De 1983 à 1998, elle intégra l’Administration Publique et prêta ses services à différents ministères jusqu’à celui du tourisme. De 1990 à 1991, elle participe au gouvernement Ertha Pascal Trouillot qui aboutit aux premières élections libres en Haïti.
Des séquelles de la maladie à la mort de sa mère aux thérapies, c'est dans la peinture qu'elle allait trouver refuge. Un premier portrait au fusain de style naïf. Elle confie qu'elle n'était pas satisfaite de ce premier pas. En quête de conseils, elle se réfère à un ami-avocat, maître Guy Joseph, qui la pousse et l'encourage dans l'exploration de cette passion.
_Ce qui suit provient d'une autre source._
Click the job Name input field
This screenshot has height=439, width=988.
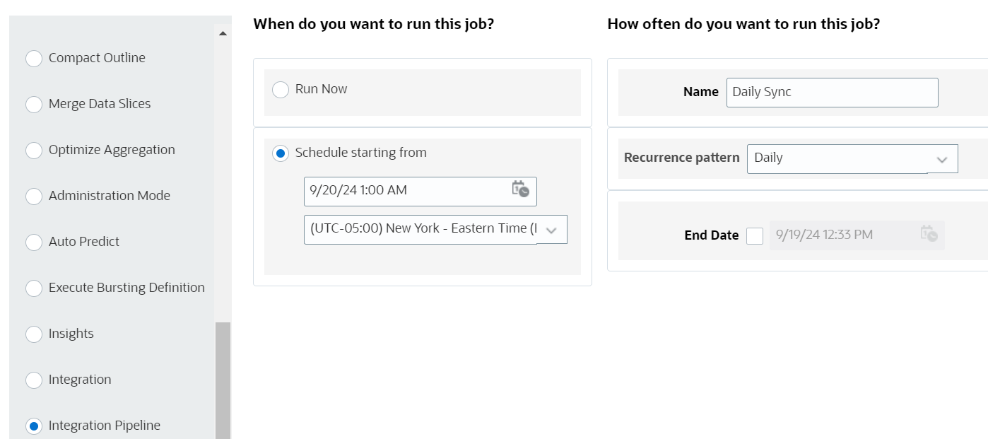[x=832, y=93]
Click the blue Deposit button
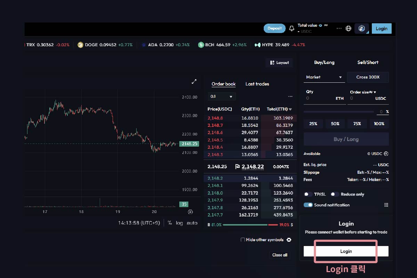The image size is (417, 278). click(275, 28)
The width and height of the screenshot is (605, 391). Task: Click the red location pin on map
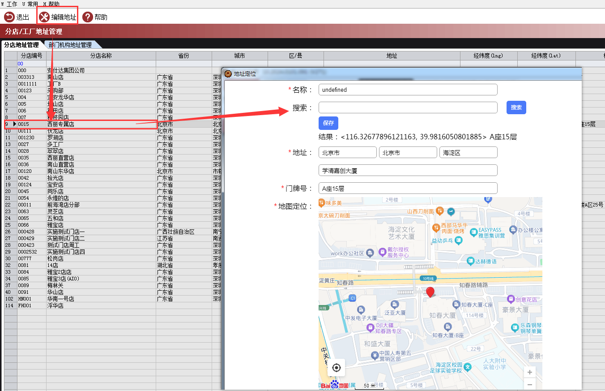pos(430,292)
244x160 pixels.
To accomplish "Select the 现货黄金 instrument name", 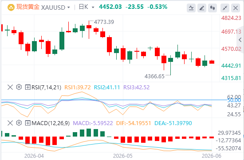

Encore préoccupée, elle se questionne “Comment je vais faire? Vais-je tout gâcher ?”. Mais elle reprit et se lança. Ainsi débute son aventure avec la peinture.
Des couleurs, des ornements, des cristaux… “Tout s’invite et se dérobe sous les yeux du spectateur. Des pièces vivantes, qui touchent et nous plongent dans une douce méditation.", rapporte ce texte illustrant l'exposition en question. Faimy Hakime se confirme comme une artiste peintre qui signe à la fois la créativité et la sacralité des œuvres dans une forme d'engagement manifeste par et pour la foi.